Only, this wasn’t quite true. To find someone you’d have to call their house, their workplace, their cellphone. What you were really calling wasn’t the person but one of their phones. Much of the time you’d end up with voicemail.
Well, the promise of the geolocation revolution has been taken to its logical conclusion. I’ve finally gotten my invitation to Google Voice, formerly Grand Central, the personalized telephone switching service that the big-G is opening up to U.S. customers this summer. It’s free and it gives you the ultimate in virtuality: a phone number that is not connected to any phone. When people call your Google Voice number, any number of phones start ringing. Which one you answer depends on your geography and convenience.

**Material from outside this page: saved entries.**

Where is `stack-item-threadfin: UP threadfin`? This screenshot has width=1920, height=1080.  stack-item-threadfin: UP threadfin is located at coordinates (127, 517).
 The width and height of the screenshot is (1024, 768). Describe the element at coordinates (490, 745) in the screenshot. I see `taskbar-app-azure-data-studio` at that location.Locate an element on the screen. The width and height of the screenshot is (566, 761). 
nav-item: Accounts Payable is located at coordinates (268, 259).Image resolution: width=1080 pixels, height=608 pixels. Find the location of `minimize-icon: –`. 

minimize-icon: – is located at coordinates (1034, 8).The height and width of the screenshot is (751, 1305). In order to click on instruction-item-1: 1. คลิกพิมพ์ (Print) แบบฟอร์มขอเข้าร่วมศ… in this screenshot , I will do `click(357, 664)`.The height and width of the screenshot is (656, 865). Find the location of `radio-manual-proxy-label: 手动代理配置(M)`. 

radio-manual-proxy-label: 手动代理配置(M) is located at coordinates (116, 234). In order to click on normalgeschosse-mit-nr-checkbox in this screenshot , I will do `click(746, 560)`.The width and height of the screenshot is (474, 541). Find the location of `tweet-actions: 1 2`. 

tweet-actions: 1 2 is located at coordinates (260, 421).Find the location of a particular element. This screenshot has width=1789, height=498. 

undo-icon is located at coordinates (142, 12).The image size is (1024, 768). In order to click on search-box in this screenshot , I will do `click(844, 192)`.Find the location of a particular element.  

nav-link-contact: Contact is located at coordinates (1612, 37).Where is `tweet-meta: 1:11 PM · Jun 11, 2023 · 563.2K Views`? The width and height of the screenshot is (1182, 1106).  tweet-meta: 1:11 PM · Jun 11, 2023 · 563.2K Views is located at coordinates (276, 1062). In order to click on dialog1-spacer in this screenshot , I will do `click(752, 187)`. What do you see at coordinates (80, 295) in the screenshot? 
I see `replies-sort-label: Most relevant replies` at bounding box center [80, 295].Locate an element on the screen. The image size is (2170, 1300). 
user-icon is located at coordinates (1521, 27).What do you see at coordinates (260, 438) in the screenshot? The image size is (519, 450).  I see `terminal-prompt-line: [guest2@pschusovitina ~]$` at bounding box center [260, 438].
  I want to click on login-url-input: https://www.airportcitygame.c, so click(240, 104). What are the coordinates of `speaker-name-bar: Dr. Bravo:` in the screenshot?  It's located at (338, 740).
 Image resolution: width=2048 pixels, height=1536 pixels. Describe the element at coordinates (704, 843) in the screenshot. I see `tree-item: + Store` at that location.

I have three phones set to ring on Google Voice calls depending on the type of call: my cell phone, my home phone and my computer (a Skype plan with it’s own incoming phone number). If I’m dissatisfied with the phone I’m on I can press the star key to have all my phones ring anew and transfer the call seamlessly (a very addictive past-time). It’s a fascinating evolution of the phone into a virtual communication device.
Intrigued? You can sign up for a Google Voice invite from its site. It’s not a perfect system. To use it most effectively requires changing your phoning habits and making a very serious switch. I suggest Lifehacker’s guide “How to Ease Your Transition to Google Voice” as a good place to start.